_Instrucciones_.
Transcriba literalmente el pasaje del texto sobre la experimentación con animales que va desde "La preocupación por" hasta "a estos seres.".

_Texto de origen_.
################
Si alguien ha imaginado alguna vez un laboratorio de los horrores, se debe parecer bastante al de Vivotecnia (Madrid), del que el pasado 8 de abril la ONG animalista Cruelty Free International difundió varios vídeos grabados clandestinamente: monos, perros, conejos, cerdos y ratones siendo inmovilizados, zarandeados, ridiculizados, aterrorizados. Hace dos semanas, el 29 de mayo, una manifestación de centenares de animalistas pedía desde la capital que los 884 animales que siguen viviendo en el laboratorio, que permanece cerrado mientras se investigan los hechos, sean puestos en libertad. El impacto ha sido colectivo. Y quizás una de las causas de la conmoción sea que, por mucho que este laboratorio fuera muy lejos en su maltrato, somos conscientes de que el resto de los animales de laboratorio tampoco tienen una vida apacible. Qué falló en aquel centro está aún por determinar. Pero ha reabierto viejas preguntas que llevan tiempo rondándonos: ¿Es éticamente aceptable que dañemos en nuestras investigaciones a los animales? Si estos son seres sintientes, ¿deberíamos dotarlos de derechos y cesar la experimentación en ellos?
En 2013, la Unión Europea introdujo en la legislación el principio de las tres erres (reemplazo, reducción, refinamiento), que busca reducir el uso de animales en ciencia. Sin embargo, más allá de mejorar la calidad de vida de estos animales, su aplicación no está logrando su objetivo final, pues el avance en métodos alternativos que sustituyan a los animales va extraordinariamente lento. Por otro lado, varios países europeos, España entre ellos, no invierten ni un euro en desarrollar métodos alternativos. ¿Realmente queremos reducir el uso de animales en ciencia?
La preocupación por el trato que dispensamos a los animales viene de lejos. El gran filósofo alemán Immanuel Kant planteó en el siglo XVIII que el respeto de los humanos hacia los animales debe nacer del respeto hacia nosotros mismos. Kant comía carne y no discutía su uso en la ciencia, pero señaló que por el hecho de amarnos a nosotros mismos debemos abstenernos de causar sufrimiento gratuito a estos seres.
################
_Material proporcionado_.

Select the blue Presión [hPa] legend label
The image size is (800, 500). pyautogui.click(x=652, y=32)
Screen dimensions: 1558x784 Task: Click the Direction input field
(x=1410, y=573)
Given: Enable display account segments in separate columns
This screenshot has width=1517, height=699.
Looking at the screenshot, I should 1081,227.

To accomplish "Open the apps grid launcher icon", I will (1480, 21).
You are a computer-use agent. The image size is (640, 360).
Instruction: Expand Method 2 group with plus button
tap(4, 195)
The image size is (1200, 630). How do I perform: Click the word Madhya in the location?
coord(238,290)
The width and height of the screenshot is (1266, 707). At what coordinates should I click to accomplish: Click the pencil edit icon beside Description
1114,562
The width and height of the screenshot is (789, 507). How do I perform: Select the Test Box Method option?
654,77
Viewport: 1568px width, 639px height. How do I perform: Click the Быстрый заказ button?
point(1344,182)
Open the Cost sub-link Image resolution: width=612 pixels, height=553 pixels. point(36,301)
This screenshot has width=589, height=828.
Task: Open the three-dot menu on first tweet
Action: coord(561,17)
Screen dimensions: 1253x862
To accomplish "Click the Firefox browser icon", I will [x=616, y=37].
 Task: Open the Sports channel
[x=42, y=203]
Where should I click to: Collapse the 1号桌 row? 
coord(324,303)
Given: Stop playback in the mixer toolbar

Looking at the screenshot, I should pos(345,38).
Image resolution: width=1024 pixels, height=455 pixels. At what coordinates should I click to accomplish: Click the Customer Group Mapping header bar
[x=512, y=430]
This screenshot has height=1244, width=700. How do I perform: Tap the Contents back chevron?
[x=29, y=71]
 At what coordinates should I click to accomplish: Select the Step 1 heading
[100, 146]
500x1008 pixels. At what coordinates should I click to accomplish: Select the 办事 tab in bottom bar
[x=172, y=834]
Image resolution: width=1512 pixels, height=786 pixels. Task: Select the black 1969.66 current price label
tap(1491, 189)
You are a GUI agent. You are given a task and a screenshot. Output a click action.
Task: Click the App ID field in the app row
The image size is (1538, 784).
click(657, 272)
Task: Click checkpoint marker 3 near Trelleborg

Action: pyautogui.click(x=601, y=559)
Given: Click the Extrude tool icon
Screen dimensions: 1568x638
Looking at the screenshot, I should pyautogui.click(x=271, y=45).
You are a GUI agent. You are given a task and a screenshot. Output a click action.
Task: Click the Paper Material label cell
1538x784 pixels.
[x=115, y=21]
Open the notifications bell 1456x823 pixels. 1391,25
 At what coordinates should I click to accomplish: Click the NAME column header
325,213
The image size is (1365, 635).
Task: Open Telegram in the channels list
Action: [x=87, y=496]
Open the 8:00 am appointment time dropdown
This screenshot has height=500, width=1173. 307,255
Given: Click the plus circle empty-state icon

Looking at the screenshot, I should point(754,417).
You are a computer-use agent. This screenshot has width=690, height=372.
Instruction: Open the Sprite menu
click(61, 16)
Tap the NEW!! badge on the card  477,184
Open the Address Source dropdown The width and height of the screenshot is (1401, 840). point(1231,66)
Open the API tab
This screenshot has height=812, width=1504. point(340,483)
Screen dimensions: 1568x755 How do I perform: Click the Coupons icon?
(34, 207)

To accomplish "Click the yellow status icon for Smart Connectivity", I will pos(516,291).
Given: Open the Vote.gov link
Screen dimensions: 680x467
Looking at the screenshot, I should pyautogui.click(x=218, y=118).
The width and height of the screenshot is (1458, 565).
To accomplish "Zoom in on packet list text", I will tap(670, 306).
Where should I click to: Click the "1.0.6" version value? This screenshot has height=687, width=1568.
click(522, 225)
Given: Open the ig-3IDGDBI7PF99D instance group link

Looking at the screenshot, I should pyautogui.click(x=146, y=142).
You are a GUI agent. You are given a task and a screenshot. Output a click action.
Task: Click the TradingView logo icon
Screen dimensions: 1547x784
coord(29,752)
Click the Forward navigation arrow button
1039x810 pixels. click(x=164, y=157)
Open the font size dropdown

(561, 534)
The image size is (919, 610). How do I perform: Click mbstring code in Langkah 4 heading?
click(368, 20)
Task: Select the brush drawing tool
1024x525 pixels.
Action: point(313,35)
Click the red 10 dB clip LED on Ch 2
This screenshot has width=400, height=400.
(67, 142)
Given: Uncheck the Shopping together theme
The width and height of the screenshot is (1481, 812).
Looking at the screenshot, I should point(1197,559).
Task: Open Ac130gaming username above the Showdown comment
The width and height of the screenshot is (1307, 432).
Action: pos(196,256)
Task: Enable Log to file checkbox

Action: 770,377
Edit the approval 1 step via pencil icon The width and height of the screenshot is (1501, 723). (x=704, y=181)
################
_Solución propuesta_.
La preocupación por el trato que dispensamos a los animales viene de lejos. El gran filósofo alemán Immanuel Kant planteó en el siglo XVIII que el respeto de los humanos hacia los animales debe nacer del respeto hacia nosotros mismos. Kant comía carne y no discutía su uso en la ciencia, pero señaló que por el hecho de amarnos a nosotros mismos debemos abstenernos de causar sufrimiento gratuito a estos seres.